The State Department, along with our Department of Defense, is involved in a number of aviation and maritime security-capacity building efforts around the globe.
We need to expand these efforts to include maritime cyber security as a key component.
A final area for cooperation is in how we review foreign investments, given the growing recognition that free and open economies must have and use such tools in support of their national security.
The link between investment security and national security is abundantly clear.
President Trump has stressed the importance of promoting American prosperity by pursuing free, fair, and reciprocal economic relationships while also protecting U.S. critical infrastructure and other security interests.
When sensitive technology and intellectual property cross borders, they are only as secure as the weakest of the national regulatory frameworks that holds them.
This challenge requires effective investment review mechanisms and enhanced information sharing and collaboration among likeminded nations.
It is in our mutual interest to cooperate with allies and partners to address national security risks related to foreign investment to prevent loop holes in any of our individual investment screening mechanisms.
A separate but related area of significant concern is the increased scope and scale of state-directed investment that may undermine our shared objectives of national security and economic prosperity.
Such state-directed investments and development assistance have the potential of leaving developing countries worse off.
The U.S. is committed to working with our partners to devise more market-friendly, transparent, and sustainable alternatives to an approach that is based on state subsidies, and unsustainable debt that may make recipients vulnerable to strategic coercion.
In closing, as Secretary Mattis did this morning, I’d like to reiterate U.S. commitment to this region.

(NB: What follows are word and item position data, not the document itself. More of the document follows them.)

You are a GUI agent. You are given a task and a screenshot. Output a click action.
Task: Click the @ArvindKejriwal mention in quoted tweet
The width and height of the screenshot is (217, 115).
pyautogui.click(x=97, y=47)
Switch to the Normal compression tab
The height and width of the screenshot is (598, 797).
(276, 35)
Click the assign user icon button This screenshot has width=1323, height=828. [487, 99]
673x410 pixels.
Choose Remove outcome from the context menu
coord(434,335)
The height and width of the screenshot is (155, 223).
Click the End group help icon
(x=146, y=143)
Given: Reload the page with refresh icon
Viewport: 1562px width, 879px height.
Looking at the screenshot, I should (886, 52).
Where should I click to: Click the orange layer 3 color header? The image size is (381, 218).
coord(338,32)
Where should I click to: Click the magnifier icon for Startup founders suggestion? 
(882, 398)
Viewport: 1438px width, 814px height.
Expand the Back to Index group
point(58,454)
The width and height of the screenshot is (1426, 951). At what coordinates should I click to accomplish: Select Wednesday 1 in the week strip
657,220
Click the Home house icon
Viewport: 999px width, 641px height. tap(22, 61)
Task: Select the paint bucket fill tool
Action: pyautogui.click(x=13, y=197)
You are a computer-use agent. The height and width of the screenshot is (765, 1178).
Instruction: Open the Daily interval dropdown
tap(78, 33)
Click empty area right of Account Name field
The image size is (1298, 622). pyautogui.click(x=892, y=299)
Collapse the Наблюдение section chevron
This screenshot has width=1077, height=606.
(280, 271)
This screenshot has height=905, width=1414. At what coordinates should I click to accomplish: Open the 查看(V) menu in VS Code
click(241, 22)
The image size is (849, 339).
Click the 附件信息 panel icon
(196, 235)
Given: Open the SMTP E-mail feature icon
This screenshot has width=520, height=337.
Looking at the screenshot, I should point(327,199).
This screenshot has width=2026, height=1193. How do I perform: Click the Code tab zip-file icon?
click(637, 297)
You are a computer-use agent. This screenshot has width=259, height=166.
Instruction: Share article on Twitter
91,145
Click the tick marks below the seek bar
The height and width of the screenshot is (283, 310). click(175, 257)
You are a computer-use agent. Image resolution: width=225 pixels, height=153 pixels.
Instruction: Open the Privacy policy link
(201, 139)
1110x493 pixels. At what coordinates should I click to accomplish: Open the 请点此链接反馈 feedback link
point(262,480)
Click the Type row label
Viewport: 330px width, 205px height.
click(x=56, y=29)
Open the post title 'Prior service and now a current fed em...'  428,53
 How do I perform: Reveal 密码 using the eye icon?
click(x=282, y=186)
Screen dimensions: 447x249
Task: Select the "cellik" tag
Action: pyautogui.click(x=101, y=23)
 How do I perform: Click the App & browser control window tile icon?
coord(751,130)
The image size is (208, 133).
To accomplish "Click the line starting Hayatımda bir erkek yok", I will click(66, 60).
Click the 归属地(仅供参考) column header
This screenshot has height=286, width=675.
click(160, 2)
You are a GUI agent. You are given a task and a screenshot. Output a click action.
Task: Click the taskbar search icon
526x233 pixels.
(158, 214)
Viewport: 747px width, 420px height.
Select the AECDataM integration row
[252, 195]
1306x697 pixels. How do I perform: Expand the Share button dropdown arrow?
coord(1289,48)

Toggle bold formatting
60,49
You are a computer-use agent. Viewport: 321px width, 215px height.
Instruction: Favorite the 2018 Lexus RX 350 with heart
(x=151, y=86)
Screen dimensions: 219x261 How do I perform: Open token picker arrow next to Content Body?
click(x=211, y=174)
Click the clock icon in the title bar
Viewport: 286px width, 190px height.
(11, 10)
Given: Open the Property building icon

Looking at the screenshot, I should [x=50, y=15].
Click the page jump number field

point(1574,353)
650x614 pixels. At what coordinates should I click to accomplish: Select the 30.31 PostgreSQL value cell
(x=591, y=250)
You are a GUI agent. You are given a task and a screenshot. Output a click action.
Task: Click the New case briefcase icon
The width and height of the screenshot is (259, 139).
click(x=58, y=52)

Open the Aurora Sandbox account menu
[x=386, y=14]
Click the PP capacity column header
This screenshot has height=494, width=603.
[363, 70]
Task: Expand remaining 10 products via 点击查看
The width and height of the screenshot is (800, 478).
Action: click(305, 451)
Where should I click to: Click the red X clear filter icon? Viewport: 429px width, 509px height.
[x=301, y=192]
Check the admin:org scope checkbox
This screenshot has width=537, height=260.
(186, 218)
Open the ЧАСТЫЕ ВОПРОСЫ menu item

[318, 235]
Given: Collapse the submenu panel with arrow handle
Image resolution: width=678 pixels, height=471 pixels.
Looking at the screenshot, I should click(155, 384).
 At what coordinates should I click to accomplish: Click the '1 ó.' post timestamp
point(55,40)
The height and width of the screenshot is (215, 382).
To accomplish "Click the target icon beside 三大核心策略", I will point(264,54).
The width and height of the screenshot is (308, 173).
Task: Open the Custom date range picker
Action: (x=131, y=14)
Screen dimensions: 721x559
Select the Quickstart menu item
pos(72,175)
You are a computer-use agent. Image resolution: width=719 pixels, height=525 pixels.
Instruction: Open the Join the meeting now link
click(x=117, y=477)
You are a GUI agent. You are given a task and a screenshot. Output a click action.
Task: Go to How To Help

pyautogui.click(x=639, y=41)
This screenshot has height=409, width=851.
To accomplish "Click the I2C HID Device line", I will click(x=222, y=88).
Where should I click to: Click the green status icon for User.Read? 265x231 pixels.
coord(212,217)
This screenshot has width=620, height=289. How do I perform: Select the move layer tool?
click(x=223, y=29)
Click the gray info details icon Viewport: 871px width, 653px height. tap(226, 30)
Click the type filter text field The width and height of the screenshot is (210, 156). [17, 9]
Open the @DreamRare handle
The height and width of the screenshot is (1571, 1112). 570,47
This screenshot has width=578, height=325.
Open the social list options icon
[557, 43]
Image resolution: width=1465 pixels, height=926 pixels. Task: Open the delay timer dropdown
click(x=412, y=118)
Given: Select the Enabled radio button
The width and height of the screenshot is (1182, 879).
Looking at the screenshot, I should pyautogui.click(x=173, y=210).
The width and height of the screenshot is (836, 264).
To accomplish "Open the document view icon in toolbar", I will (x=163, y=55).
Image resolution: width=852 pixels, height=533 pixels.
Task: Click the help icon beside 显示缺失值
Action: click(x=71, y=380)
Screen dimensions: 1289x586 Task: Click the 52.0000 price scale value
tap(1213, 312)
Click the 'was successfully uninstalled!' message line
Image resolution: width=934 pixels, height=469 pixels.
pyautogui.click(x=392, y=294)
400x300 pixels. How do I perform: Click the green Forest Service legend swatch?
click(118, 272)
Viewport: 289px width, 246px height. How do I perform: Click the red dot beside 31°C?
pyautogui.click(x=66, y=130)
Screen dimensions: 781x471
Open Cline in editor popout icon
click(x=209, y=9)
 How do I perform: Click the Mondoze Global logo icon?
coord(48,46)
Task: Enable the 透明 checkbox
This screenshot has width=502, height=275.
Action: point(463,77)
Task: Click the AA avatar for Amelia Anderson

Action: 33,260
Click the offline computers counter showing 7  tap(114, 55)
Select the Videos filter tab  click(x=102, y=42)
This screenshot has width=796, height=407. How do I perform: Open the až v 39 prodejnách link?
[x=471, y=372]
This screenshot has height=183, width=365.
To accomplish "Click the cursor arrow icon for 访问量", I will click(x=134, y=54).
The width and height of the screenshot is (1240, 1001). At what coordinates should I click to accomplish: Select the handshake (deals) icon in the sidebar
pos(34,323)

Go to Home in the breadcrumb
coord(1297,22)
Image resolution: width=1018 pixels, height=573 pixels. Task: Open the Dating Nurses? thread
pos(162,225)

Our Indo-Pacific strategy is focused on:
- Ensuring the freedom of the seas and skies,
- Promoting market based economies
- Supporting good governance and liberty and
- Insulating sovereign nations from external coercion.
Our economies are intertwined across the Indo-Pacific region, and our deep cooperation to economic security reflects that. It is important that we continue to find ways to improve coordination to our mutual advancement. We look forward to working to enhance liberty, prosperity and security for everyone in the region.